FRAGMENTO DEL DOCUMENTO:

---

Afiche del grupo Artistas Solidarios

—¿El entender esos delitos como un genocido abre puertas para evaluar desde el Poder Judicial la ausencia del Estado y obligarlo a que tome medidas?
—Es que justamente cuando hablamos de femincidios hablamos de la responsabilidad del Estado en esos crímenes por ausencia, por omisión. Se apela a que es el Estado el responsable de esas muertes. Son los Estados, que adhirieron a todas las convenciones, a la Interamericana y a toda la batería de regulación internacional, que regula la protección de los derechos de las mujeres, pero no los cumplen. Hay un incumplimiento atroz. El gobierno argentino, por ejemplo, inclumple todos y cada uno de esos acuerdos. Se insiste por eso en que el Estado debe dar respuestas para garantizar la vida de todas nosotras. Los ataques a nosotras no son cuestiones relacionadas con una domesticidad, con algo de índole íntimo. Por más de que las estadísticas indiquen que en donde más ocurren es dentro de los hogares o en relaciones de parejas o exparejas, esto no quiere decir que tengamos que seguir repitiendo que son asesinatos domésticos o crímenes pasionales. Aquí estamos llamando a observar la forma en que aparecen estos cuerpos dañados, ultrajados, violados, justamente en el centro de la vida. Empalamientos, ataque al útero, violaciones tumultarias. Las formas que adquieren estos ataques son propias de la tortura. Lo relaciono con un hecho más, algo en lo que estoy trabajando: ¿hasta qué punto esta violencia extrema no es un desborde de lo que ha sido los procesos que se han vivido durante las dictaduras en término de las violaciones, los castigos a las mujeres, las torturas?

---

TAREA ASIGNADA: Imprima textualmente la parte de la entrevista sobre feminicidios que va desde "Afiche del grupo" hasta "que tome medidas?". Las entradas que siguen proceden de otra fuente distinta.

ENTRADAS PROPORCIONADAS:
---

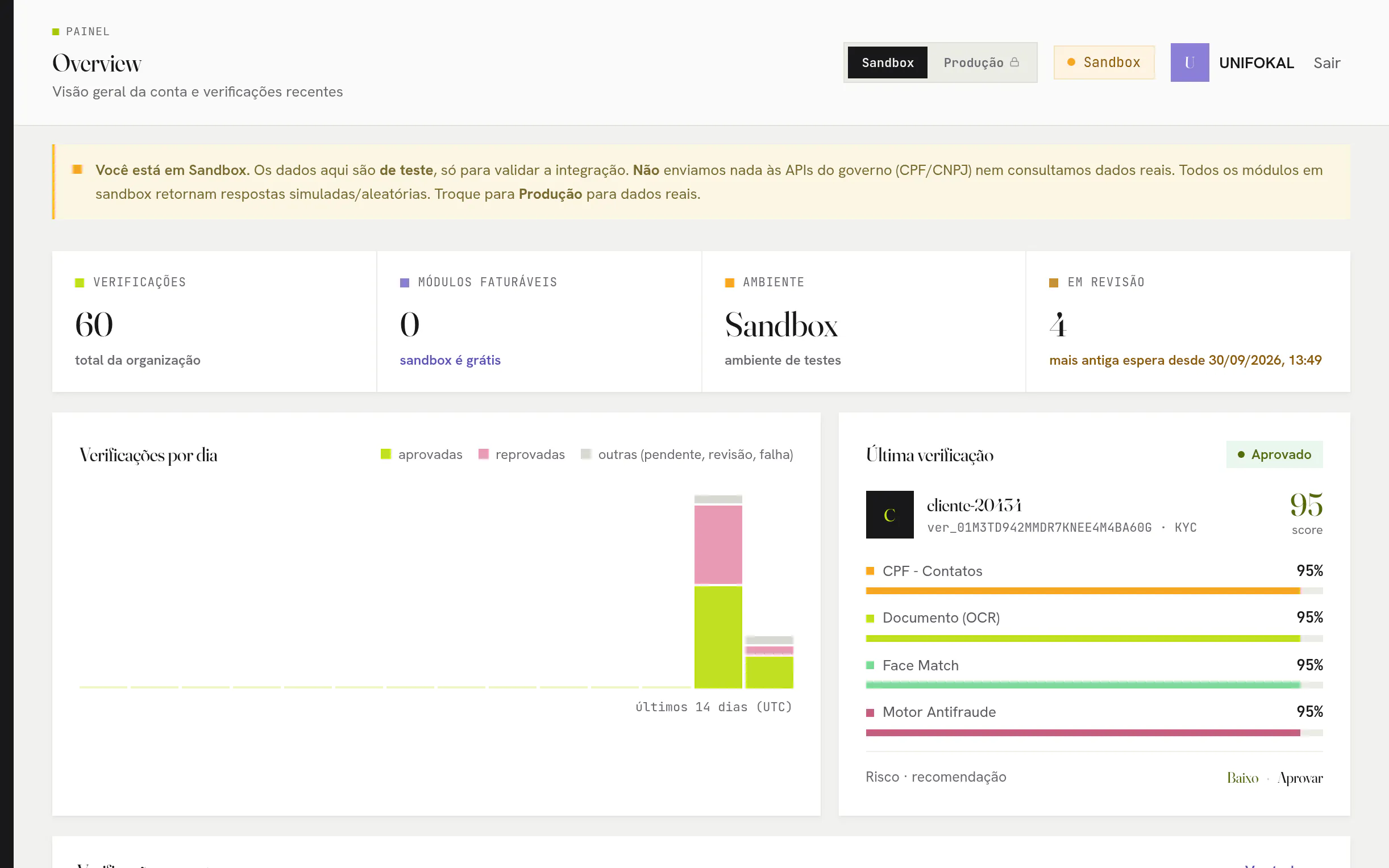This screenshot has height=868, width=1389.
Task: Click the purple square beside Módulos Faturáveis
Action: (404, 282)
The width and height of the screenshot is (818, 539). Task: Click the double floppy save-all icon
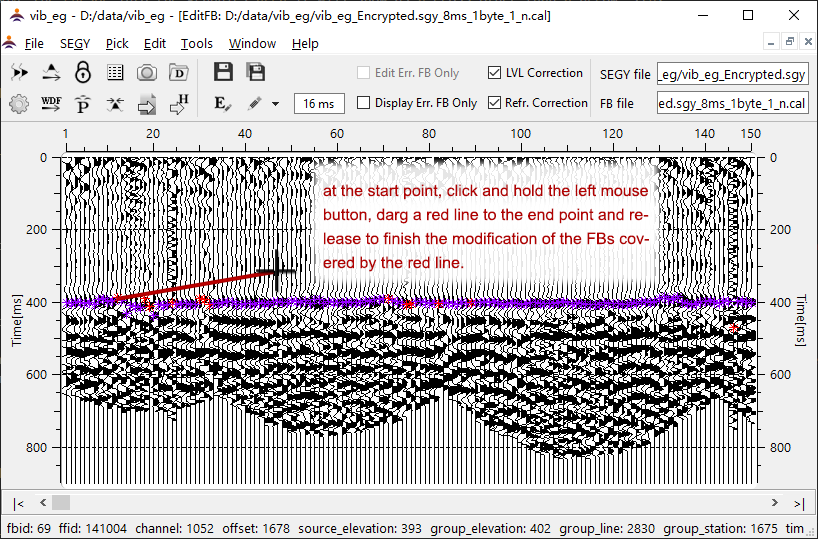click(256, 72)
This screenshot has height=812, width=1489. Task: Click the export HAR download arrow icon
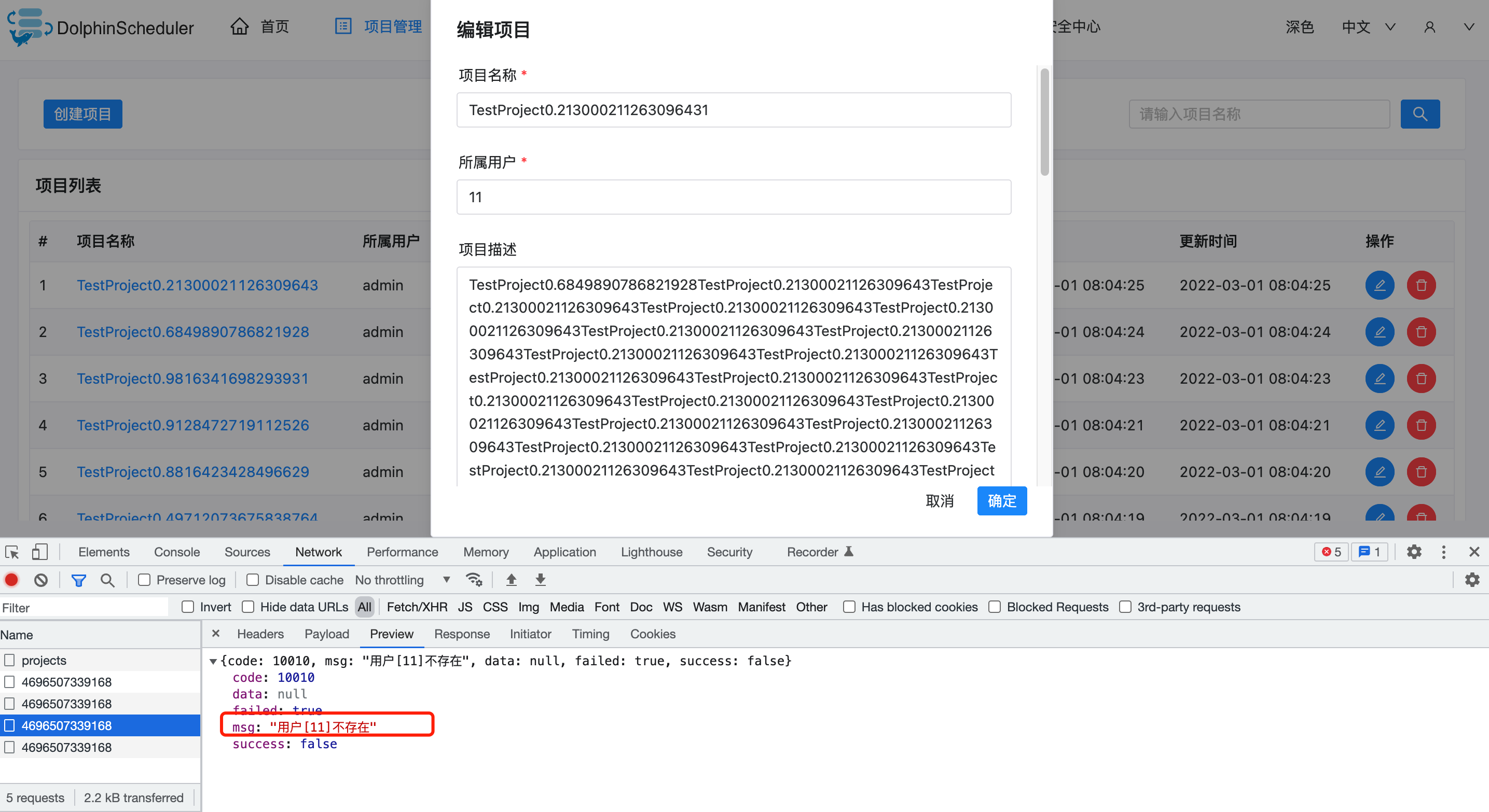click(541, 580)
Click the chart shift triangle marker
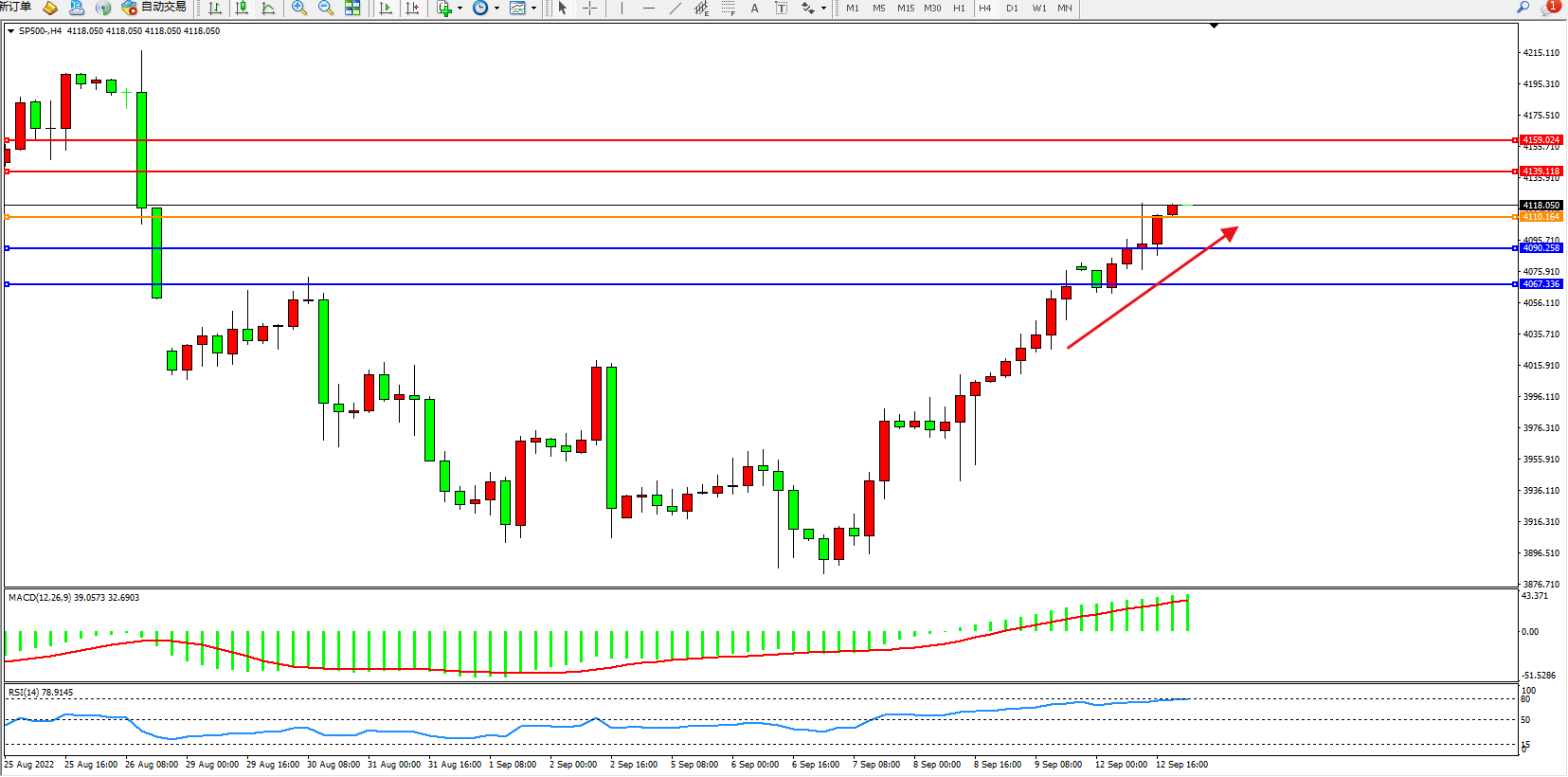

---

RESPUESTA DEL EJERCICIO:
Afiche del grupo Artistas Solidarios

—¿El entender esos delitos como un genocido abre puertas para evaluar desde el Poder Judicial la ausencia del Estado y obligarlo a que tome medidas?